RECORDS
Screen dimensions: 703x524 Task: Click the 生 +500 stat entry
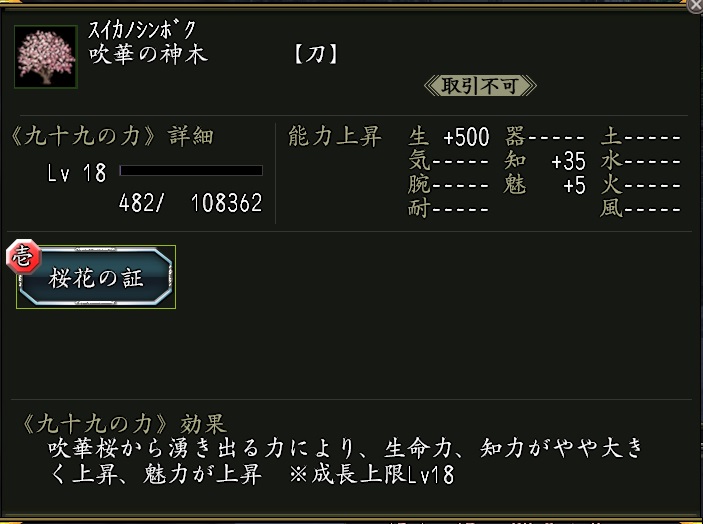pyautogui.click(x=449, y=138)
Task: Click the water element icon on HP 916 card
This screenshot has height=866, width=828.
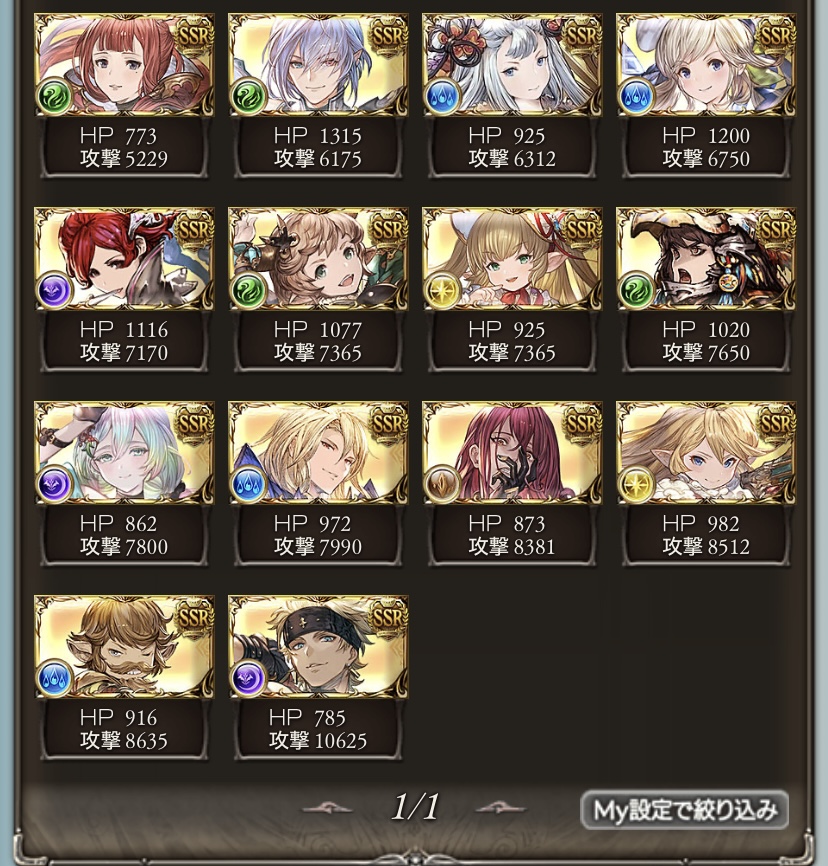Action: pos(54,678)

GOAL OF THE EXERCISE
All of the entries above should be copied exactly, except for the pictures.

TASK ANSWER
Screen dimensions: 703x524 Task: Click the 生 +500 stat entry
pyautogui.click(x=449, y=138)
Task: Click the water element icon on HP 916 card
This screenshot has height=866, width=828.
Action: pos(54,678)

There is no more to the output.